Partnerships in Smyth County help protect water quality on the North Fork of the Holston

Partnerships in Smyth County help protect water quality on the North Fork of the Holston
A grant from the state Best Management Practices Cost-Share Program enabled the Clarks to fence livestock out of the river.

The North Fork of the Holston River is a natural resources powerhouse. A premier bass fishery and a public water supply for residents of Virginia and Tennessee, it also is a popular destination for paddlers and provides habitat for several rare — and colorfully named — native aquatic species: the shiny pigtoe, the Tennessee pigtoe, the turquoise shiner, the tangerine darter, and the eastern hellbender.

The river has also had its challenges over the years. In 1924, a muck dam storing the toxic by-products of a chemical factory collapsed, poisoning the river and killing 19 people. Fish caught below Saltville still cannot be consumed because of mercury contamination.
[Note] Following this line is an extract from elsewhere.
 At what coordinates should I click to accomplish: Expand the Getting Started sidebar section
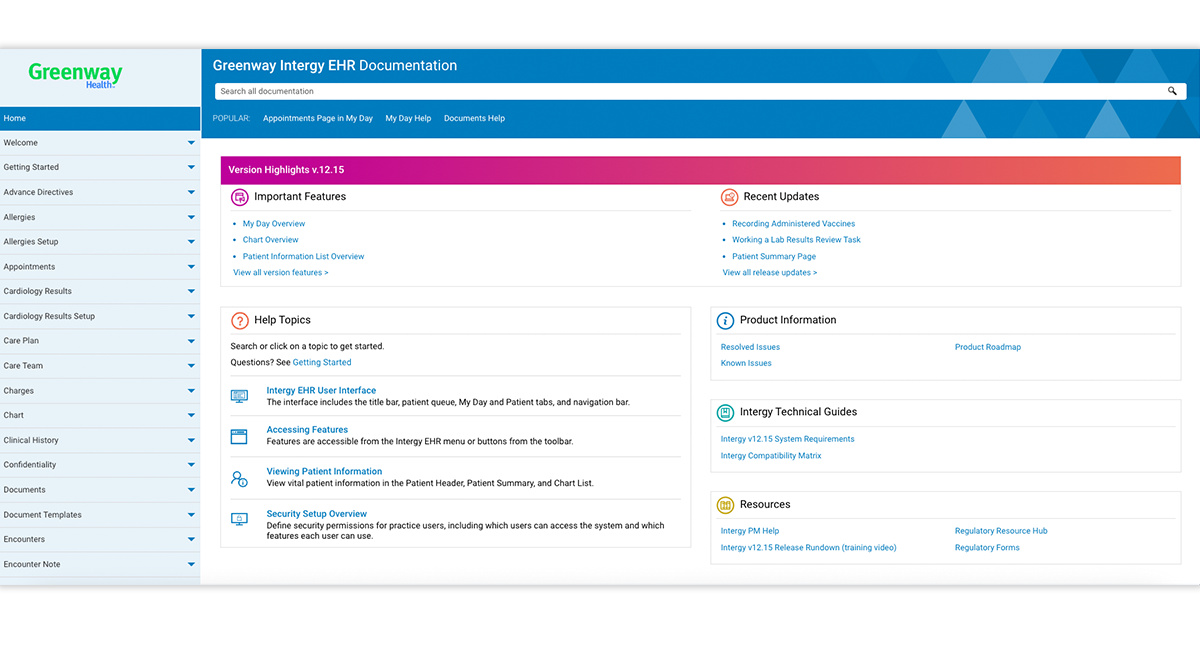pyautogui.click(x=191, y=168)
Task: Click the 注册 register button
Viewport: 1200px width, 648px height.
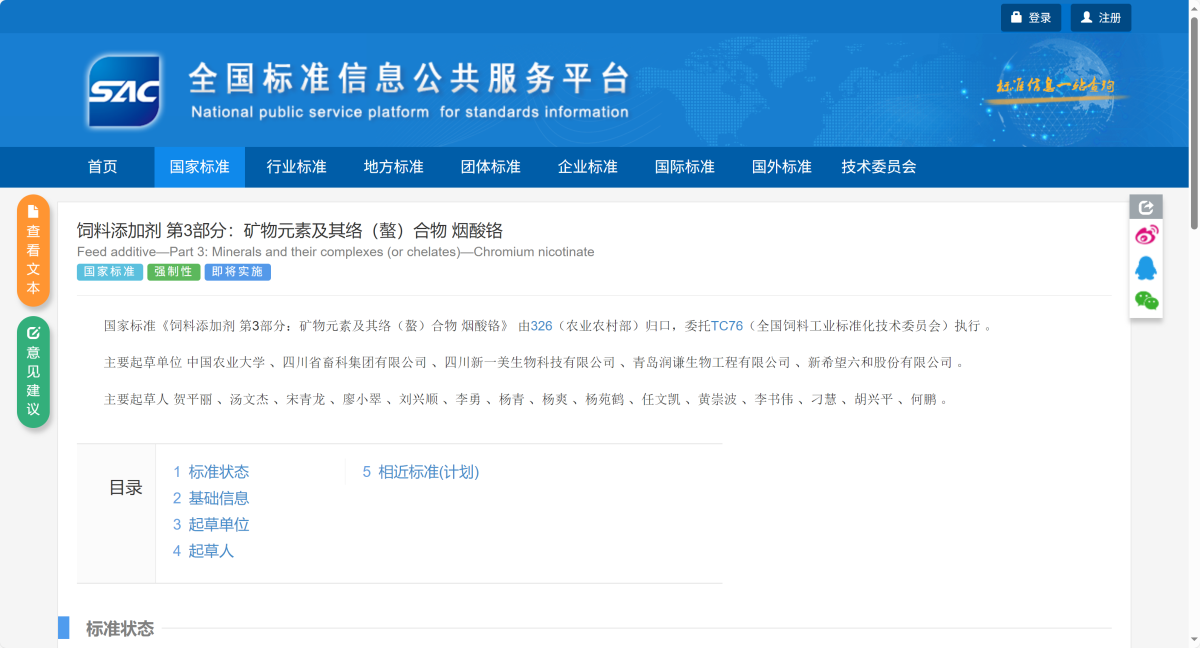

Also, dangerous levels of E. coli bacteria have been detected in parts of the river due to agricultural and urban runoff, making water treatment facilities work overtime and putting recreational users on alert.

That is why two recent easements in Smyth County are good news for everyone who benefits from this unique ecosystem. The easements limit development on more than 630 acres in the Holston River watershed and provide riparian buffers on over five miles of the North Fork.

The new protections are the result of a partnership between the Virginia Outdoors Foundation (VOF) and the Natural Resources Conservation Service (NRCS). Neal Kilgore, VOF’s easement manager in Southwest Virginia, and Hunter Musser, a district conservationist in Smyth County for NRCS, teamed up to advocate for the river to area landowners.

“When I saw how much river frontage these properties had, I knew we needed to make the pitch for livestock exclusion,” Kilgore states. “I called up Hunter and we went to talk to three different landowners about water quality. We outlined the options available to them to implement livestock exclusion practices through NRCS and the Evergreen Soil and Water Conservation District.”

“Hunter’s ability to relate to the landowners made a huge difference in the outcome,” Kilgore adds.

Musser says that communication is key. “Many landowners are used to clearing areas along the banks and giving the cattle access to the water. They’re concerned that leaving a buffer area would mean the overgrowth of invasive plants. We needed to let them know that we encourage some management of the buffers.”

The Lamies maintain a forested buffer on the North Fork of the Holston, separating their corn field from the river with a natural filter.

For the landowners, agreeing to the limitations of an easement meant taking a leap of faith.

“I wasn’t sure how much control we’d lose,” says Fada Lamie, who donated an easement with her husband, Charles, on their 150-acre farm in 2019. The farm is bisected by the North Fork of the Holston and contains over a mile of frontage. “Once we talked to Neal and got a clearer picture of what we needed to do, it was something we became comfortable with.”

About a mile and a half from the Lamies’ farm, another four miles of riverbanks curve through John and Kimberly Clark’s property. “We had heard about easements and had an interest in protecting the farm,” says John, whose 482-acre property has been in his family since 1904. “The cattle had always had access to the river, but we’ve been working closely with Evergreen to change that.” Through a grant from the state Best Management Practices Cost-Share Program, the Clarks have completed building an alternative watering system for their livestock and have fenced them out of the river.

In all, nearly 10 miles of the North Fork’s 43 miles in Smyth County now run through VOF-protected land. Thanks to outreach from Kilgore and Musser, protections on the Middle Fork of the Holston River are also increasing: Owners of a third property have nearly completed implementing livestock exclusion practices on 500 feet of frontage.

The three projects underscore how individual landowners can contribute to something bigger than their own properties when landscape-level strategies are considered, and when partner organizations work together.

“I’ve had the privilege of working with NRCS and the Evergreen Soil & Water Conservation District for over 20 years, and this is a real victory for water quality in the North Fork of the Holston,” Kilgore says. “The Clarks and the Lamies were also amazing partners. Even when the projects seemed to stall, they were patient enough to consider options and alternatives. Their commitment to the process and their patience is to be commended.”